Consumer group CHOICE described ANZ’s predicament as an “epic fail on advice”.

When vertically integrated advice business – in this case, essentially, the big banks – aren’t giving inappropriate or incompetent advice, it seems they’re giving no advice at all. So far the only member of the Big Four not to have publicly acknowledged advice shortcomings is Westpac, and it is inconceivable that it’s immune from the sorts of issues that have plagued its competitors. It surely must be actively assessing its position and potential liability. The only questions to be answered then are how many of its cuustomers are affected, and what has it cost them? 

Sponsored Content

ANZ’s admission and ASIC’s statement are clear examples of the issues the opt-in provisions of the Future of Financial Advice (FoFA) are designed to prevent. They obliterate the position of critics of opt-in who see it as an unnecessary cost impost. The industry clearly can’t police itself on this issue, and it’s got no one else to blame for being hit with regulation it doesn’t like.

Breach of code of conduct?

Second, if those clients’ advisers are members of the Financial Planning Association (FPA), then the advisers are prima facie in breach of the FPA code of conduct, which says, in effect, that an FPA member shall not charge a client a fee where no service is provided in return. Their conduct warrants an investigation, and possible sanction.

(As an aside, the FPA is still seeking to have its code approved by ASIC so its members do not need to comply with the opt-in provisions of FoFA – because the code itself contains provisions that achieve the same effect as opt-in.)

And that’s a completely separate issue from action ASIC itself may take – though I wouldn’t hold my breath waiting for that, necessarily.

The fact that carry-on of this kind is still happening just continues to make financial planning look like a venal, sales-driven business that rides roughshod over consumers’ interests and any notions of professional conduct. It undermines trust. It calls into question again the validity of the vertically integrated advice model or, at the very least, the competence of those models’ executives to manage the businesses. ASIC wants additional powers to take action against the executives of these businesses, not just the advisers themselves. Give it to them; and let them go for it.

Coincidentally, tooling around on another publication’s website (not an Australian one) yesterday, a couple of mouse clicks led to the home page of an outfit called Financial Engines.

This business was co-founded by William F Sharp. Quick history lesson, for those who need one: Sharpe won the 1990 Nobel Prize in economics; he’s an emeritus professor at Stanford; he jointly developed the capital asset pricing model (sometimes called the cap-M model); and he developed the Sharpe ratio, used to measure risk-adjusted investment returns.

Kind of a big deal

In short, Sharpe is kind of big deal in the investment world. But that’s only one of the reasons that financial planners should be aware, and wary, of what Financial Engines and other businesses like it are doing.

Financial Engines manages about $US100 billion ($128.7 billion). It will manage a workplace account for an individual if the account balance is as little as $5 – yes, five dollars.

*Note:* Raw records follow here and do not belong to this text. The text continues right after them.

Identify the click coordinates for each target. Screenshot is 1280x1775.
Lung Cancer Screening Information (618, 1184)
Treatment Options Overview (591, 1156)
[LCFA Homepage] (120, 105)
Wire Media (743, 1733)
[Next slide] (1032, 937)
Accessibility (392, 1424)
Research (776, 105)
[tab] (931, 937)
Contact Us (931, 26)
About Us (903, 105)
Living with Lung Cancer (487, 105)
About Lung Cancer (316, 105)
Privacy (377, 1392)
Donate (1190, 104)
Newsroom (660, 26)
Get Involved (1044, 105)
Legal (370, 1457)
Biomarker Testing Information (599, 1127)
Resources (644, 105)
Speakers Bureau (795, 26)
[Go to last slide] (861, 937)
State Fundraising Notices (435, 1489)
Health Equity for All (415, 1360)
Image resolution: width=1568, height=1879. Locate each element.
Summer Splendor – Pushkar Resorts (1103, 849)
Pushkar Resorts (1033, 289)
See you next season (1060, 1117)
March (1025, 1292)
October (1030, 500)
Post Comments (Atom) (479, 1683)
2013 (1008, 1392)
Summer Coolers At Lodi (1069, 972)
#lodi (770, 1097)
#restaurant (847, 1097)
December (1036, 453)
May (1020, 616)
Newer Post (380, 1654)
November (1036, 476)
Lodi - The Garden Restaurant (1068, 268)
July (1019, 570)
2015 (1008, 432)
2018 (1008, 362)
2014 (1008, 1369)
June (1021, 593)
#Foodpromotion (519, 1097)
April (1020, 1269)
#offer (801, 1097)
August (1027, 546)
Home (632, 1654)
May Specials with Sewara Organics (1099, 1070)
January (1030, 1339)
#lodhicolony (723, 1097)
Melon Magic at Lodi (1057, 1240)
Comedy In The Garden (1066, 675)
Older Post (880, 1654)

But the most striking aspect of Financial Engines is that it provides services – “investment help”, it calls them – to nine million individuals. That’s nine million people getting advice and investment help from an online service, and not sitting across the desk from a traditional financial planner.

Eventually, when service is poor or non-existent, when an industry consistently ignores the interests of its customers, when “professionalism” and higher standards are paid only lip service, consumers will simply vote with their feet and move to better alternatives.

As Financial Engines illustrates, those alternatives are already out there, ready and waiting.